She jumped at his touch, but didn’t stop him. She felt his chin knead her
shoulder and heard his voice whispering. “They never get the order right,
Syd.”
She laughed, looking over the half-eaten cartons of Chinese food on the
table. She picked a cashew from one, sucked the sauce off of it, then crunched
the nut. “Never? Beef broccoli and kung pao chicken are apples and oranges.
How do they confuse them?”
Loosening his hold while still grasping her hips, he steadied her as she
reached for a carton. “You really can’t remember.”
He let go, allowing her to turn and walk back into the living room. She
sat on the pile of sheets that he had thrown down on the living room floor,
legs crossed and carton in hand.
He brought a carton of his own and took a seat opposite her.
Anxious, she began to explain mid-bite, but halted, chewing her food self-consciously.
She tried again. “I know….” She glanced around the near empty room. No
photos hung on the wall and no furniture gave dimension to the room. She
set her food aside and moved his as well. Shoving him to the ground, she
straddled him and recalled how much she liked the smell of his skin. “I
remember you.”
The shadow was obscuring her face, but he could detect from her voice the
blush that was spreading across her cheeks. “But the details are the worst
of it–these trivial reminders that I have no idea who I am.”
* * *
She dreamt often of him and the apartment.
She couldn’t place the man, but the dream felt so familiar that she had
trouble distinguishing fantasy from reality. When she entered the dream,
it was as though she had awakened from another. The tactile and viscous
quality of the dream gave it away, for the feel of the sheets, the taste
of the food, and the smell of his sweat were better than any she had experienced.
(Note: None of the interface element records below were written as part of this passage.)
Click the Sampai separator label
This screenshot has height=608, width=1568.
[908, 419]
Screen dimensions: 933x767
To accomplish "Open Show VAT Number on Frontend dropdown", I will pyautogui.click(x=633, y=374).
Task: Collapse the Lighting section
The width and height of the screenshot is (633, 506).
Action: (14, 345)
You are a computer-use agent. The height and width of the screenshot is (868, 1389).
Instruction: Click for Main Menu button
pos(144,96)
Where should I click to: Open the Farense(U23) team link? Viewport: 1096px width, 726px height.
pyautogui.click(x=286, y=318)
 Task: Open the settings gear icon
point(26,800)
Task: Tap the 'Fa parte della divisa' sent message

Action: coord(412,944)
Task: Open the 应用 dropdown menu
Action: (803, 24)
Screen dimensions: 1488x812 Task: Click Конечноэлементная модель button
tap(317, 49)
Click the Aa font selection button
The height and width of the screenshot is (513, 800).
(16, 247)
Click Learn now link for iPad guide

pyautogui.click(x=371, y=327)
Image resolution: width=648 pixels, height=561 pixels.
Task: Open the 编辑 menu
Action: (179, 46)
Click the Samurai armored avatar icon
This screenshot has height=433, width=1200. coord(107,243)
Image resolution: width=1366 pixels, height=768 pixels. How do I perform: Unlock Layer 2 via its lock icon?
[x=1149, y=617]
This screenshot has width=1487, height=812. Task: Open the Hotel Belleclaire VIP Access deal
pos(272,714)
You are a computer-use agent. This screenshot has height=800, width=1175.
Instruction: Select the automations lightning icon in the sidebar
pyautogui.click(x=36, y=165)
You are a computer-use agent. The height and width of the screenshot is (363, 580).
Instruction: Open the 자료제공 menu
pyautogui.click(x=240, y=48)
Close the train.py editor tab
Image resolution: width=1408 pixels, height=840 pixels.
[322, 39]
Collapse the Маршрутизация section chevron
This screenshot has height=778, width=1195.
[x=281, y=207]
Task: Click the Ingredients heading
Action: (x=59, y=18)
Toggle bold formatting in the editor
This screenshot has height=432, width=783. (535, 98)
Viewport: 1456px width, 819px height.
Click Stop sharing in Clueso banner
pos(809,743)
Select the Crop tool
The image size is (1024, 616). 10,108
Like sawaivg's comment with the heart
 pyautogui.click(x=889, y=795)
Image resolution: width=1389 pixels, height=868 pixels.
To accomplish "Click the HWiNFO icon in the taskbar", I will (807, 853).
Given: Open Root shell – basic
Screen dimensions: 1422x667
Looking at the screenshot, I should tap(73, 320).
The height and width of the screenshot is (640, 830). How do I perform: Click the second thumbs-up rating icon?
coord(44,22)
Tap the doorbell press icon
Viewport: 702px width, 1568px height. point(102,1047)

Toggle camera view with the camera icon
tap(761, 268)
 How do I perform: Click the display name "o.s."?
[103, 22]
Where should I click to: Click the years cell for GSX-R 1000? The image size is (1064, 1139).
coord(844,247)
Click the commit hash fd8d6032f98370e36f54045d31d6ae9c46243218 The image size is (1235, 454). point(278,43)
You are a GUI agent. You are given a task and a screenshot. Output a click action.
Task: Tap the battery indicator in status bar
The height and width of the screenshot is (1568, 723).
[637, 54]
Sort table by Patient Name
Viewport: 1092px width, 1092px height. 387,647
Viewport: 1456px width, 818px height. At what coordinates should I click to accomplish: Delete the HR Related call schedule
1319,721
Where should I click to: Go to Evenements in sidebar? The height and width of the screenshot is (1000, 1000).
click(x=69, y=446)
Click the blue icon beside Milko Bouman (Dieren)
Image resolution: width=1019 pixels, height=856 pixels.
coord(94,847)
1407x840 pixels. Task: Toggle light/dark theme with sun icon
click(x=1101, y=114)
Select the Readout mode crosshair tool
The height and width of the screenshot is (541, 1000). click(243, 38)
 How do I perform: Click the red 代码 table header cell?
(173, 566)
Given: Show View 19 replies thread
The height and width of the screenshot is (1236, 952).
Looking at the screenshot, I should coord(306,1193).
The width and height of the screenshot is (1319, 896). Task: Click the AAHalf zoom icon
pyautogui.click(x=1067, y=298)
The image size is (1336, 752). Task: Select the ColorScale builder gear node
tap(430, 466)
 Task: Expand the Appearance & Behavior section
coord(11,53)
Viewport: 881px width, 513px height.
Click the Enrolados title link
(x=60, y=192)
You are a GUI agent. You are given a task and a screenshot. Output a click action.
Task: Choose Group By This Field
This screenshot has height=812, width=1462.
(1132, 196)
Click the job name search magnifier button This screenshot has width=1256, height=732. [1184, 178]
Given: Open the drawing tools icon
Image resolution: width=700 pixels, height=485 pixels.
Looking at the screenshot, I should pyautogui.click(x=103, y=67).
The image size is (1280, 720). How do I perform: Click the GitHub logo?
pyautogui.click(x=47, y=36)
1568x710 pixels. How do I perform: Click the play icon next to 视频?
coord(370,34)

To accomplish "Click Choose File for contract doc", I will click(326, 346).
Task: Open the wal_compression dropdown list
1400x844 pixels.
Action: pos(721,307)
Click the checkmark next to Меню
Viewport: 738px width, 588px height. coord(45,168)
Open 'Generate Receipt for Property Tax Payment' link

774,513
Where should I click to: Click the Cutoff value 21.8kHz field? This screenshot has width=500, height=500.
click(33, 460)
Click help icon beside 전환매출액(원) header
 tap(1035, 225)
Only once did she experience the dream from his perspective, seeing what
he saw and feeling what he felt all at once. That time, she awoke startled
by the insight that he wanted her to remember these details even more than
she did. She wondered again who he was.
* * *
A movie played on a small television set in front of her.
“
She’s gone. She gave me a pen. I gave her my heart, she gave me a pen.”
She sat curled up on the couch, him wrapped around her. She wasn’t certain
when the couch had arrived, but it was soft and he was warm. She turned
to him. “I once gave you a pen. My hair was red and my mouth hurt like
hell.” A smile began to curve her lips, as she was proud that, for once,
she could remember.
He rubbed nose against hers. “I gave you two pens in exchange for the empty
one you gave me and the name of a good dentist.”
Her eyes flashed with another recollection. “Two pens and your heart.”
He nodded wistfully.
* * *
She dreamt of weddings stained mostly gray, as though she had photographed
them in black and white, filtering out the bright light.
Sometimes she was the bride, painted white, eyes shining at her groom.
The groom would change – accents, clothes, haircuts, and smiles. There
were never any bride’s maids; just the same dour, gray-haired man walking
her down the aisle.
More often than not, she watched the green-eyed man get married. His brides
were faceless, though all the other guests seemed not to mind. Once, she
jumped out of her seat and tried to yell at an inappropriate moment only
to find that she had no mouth. No one even noticed that she had stood up.
Once she dreamt in color, less a dream and more a snapshot. Their eyes
were held shut, their arms enclosing each other, their lips the only thing
moving. She wondered how she knew it was he – eyes closed and all – but
decided that he smelled like the green-eyed man and that was proof enough
for her.
She later wondered whether her inability to speak at his wedding was connected
to the details she was perpetually forgetting in the other dream. She drew
no conclusions.
* * *
One night, she ordered in Chinese. It came exactly as she ordered it and
tasted like oily cardboard, not at all like the sweet cashews in her dreams.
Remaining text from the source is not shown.